David Miliband is the biggest loser of the week. He is not a credible leader

Related Topics

This week's abortive coup by Geoff Hoon and Patricia Hewitt would be laughable, if it was not a slap in the face for faithful Labour Party supporters working hard to try and ensure the best possible results in the forthcoming elections. As a colleague of mine pointed out, the last attempt at regime change that Hoon was involved was in Baghdad. That was when he was Secretary of State for Defence. And we all know how successful that was.

This latest coup had all the hallmarks of the summer effort by James Purnell, Hazel Blears, etc. The protagonists have spent so long in the New Labour bubble that they have forgotten they are members of the Labour Party and that we have rules. There is no provision in our rule book for the secret ballot they were suggesting. The current chairman of the Parliamentary Labour Party, Tony Lloyd MP, is a Brown loyalist who would sooner have his finger nails torn out with pliers than agree to such a thing. They had no agreed candidate and no alternative program. And, most important, they had not consulted any further than their own circle of aggrieved Blairites.

I am the secretary of the only functioning left wing group in the Parliamentary Party, the Socialist Campaign Group. Nobody asked us. Key figures in the centre were not spoken to either. Any attempt to remove Gordon Brown, which was perceived by ordinary MPs to be merely right-wing sectarianism, was dead on arrival. This bid was lucky to last the few hours that it did.

Ever since the summer of 2008, Charles Clarke MP (who has always been commendably open about his wish to defenestrate Brown) has carried around a brown paper file with the names of those willing to vote publicly for a leadership contest. Those names have never reached a hundred. And there has been no increase in the numbers over recent months. Clarke knows perfectly well that you could never force a contest under the existing rules.

He perhaps understands this better than the hapless Hoon and Hewitt. Because these were rules Clarke himself helped draw up in the 1980s, in his role as aide-de-camp to Neil Kinnock after the frighteningly (if you were a right-winger anyway) successful leadership bids of Tony Benn. The rules were drawn up precisely to ensure that a successful challenge was virtually impossible. Hence this week's pathetic attempt to bounce MPs into a contest outside the rules.
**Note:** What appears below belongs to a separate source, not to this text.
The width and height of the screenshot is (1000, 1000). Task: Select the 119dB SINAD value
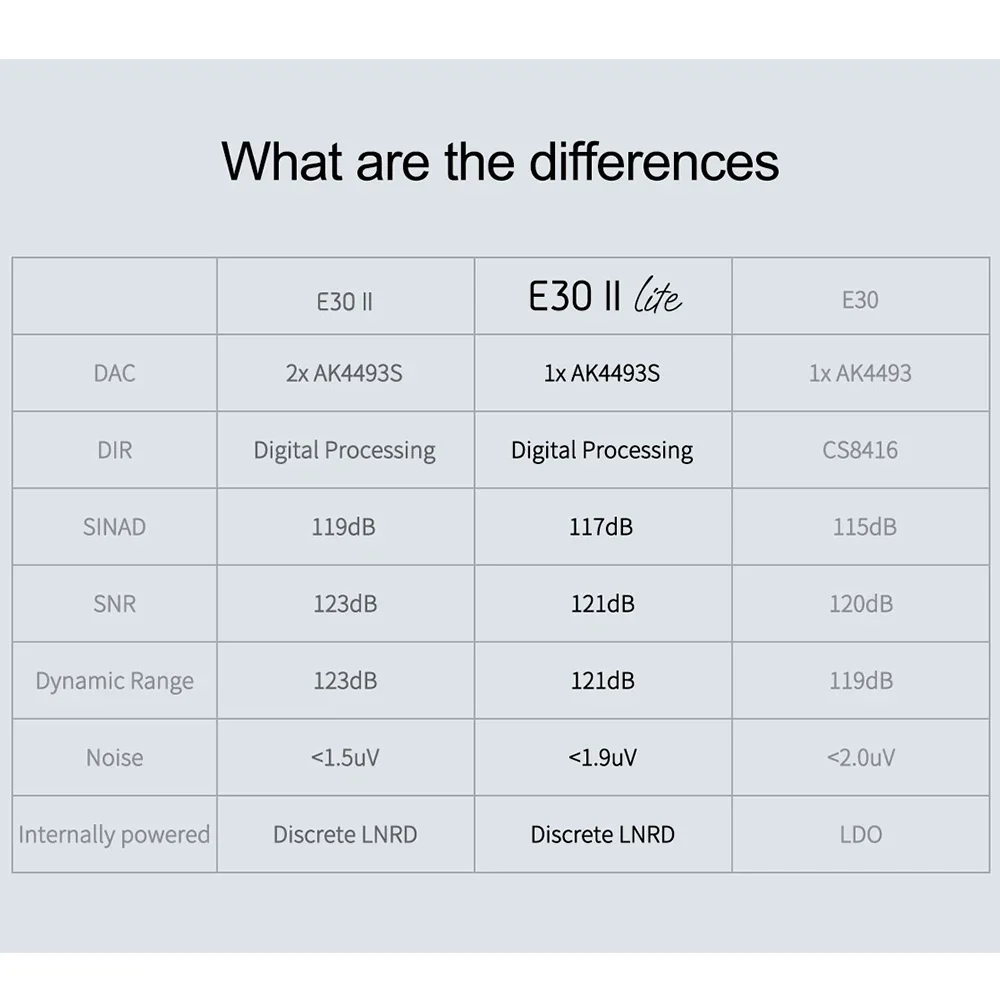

This would have allowed timid colleagues to stab Gordon Brown in the back in the privacy of the polling booth.

And it did not help the credibility of Hoon and Hewitt's proposed putsch that most MPs knew that both of them are resigning at the next election to spend more time with their directorships. (Only Hewitt has declared this publicly).
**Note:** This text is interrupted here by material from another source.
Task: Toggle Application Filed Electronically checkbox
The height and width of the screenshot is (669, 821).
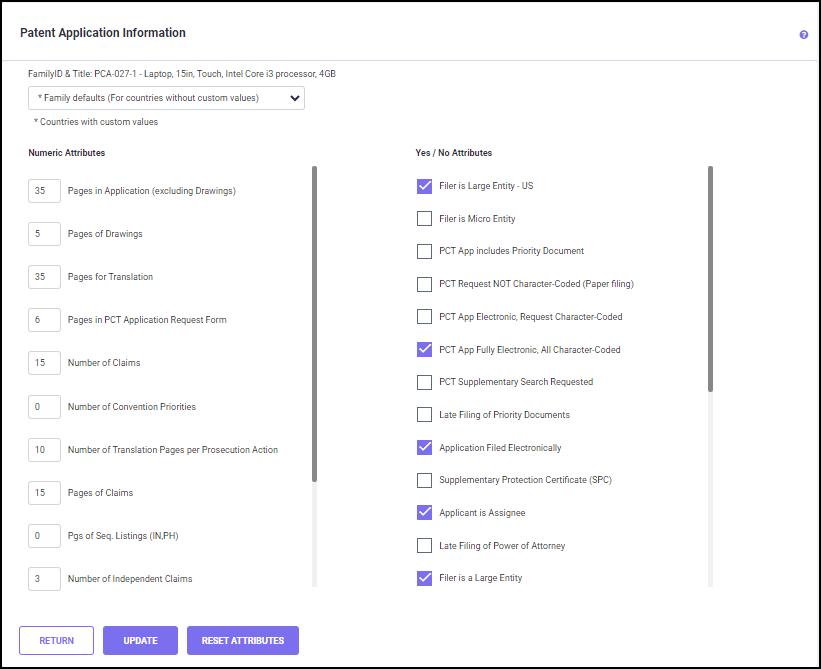Action: [x=424, y=448]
Credulous journalists were going around Westminster on Wednesday afternoon insisting that Hoon must know what he was doing because he was a former Chief Whip. But Hoon had no more idea of what he was doing this week than he did when he sent our soldiers to war in Iraq. Nor did his extraordinary display of public and pointless disloyalty to the Labour movement sit well with those of us who have been lectured about loyalty by him in his capacity as Chief Whip. (Usually when we were contemplating voting for Labour movement policies and principles, against some New Labour atrocity).

No Labour MP has any doubt as to what Gordon Brown's failings are. He has been a big figure in the Labour movement for 20 years and his character is well known. It was certainly well known at the time in 2007 when he ascended to the leadership. I was one of a small group of left-wing Labour MPs who refused to nominate him. We wanted a contest and a debate about the future of the Labour Party. Meanwhile Hoon, Hewitt, Blears etc were falling over themselves to nominate. They can have no credibility now, when he has terminated their careers, (who says Gordon gets everything wrong?) to start claiming that they have suddenly discovered his flaws.
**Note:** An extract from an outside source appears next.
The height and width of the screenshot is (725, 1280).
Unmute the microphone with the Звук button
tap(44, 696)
Of course, the big loser coming out of this week's abortive putsch is David Miliband. Three times he has been called on to rise up and lead a revolt against Brown. Three times he has bottled it. How long can you stay a credible leadership candidate when you have never done anything substantial except be Tony Blair's acolyte, your support is confined to the dinner tables of North London and you patently have no guts?

The good news is that this must surely be the Blairites' last throw of the dice. The mainstream of the party knows that (for good or ill) we now have to rally around the leadership and get on with the election campaign. And it is a blessed relief to know that there will never be a Lord Hoon or Baroness Hewitt now.

Diane Abbott is Labour MP for Hackney North and Stoke Newington

React Now

  • Get to the point
Latest stories from i100
Have you tried new the Independent Digital Edition apps?
iJobs Job Widget
iJobs General

Recruitment Genius: Senior Digital Marketing Consultant

£28000 - £45000 per annum: Recruitment Genius: A Senior Digital Marketing Cons...

Recruitment Genius: Assistant Stores Keeper

£16640 - £18500 per annum: Recruitment Genius: An Assistant Stores Keeper is r...

Recruitment Genius: Claims Administrator

£16000 - £18500 per annum: Recruitment Genius: This is an excellent opportunit...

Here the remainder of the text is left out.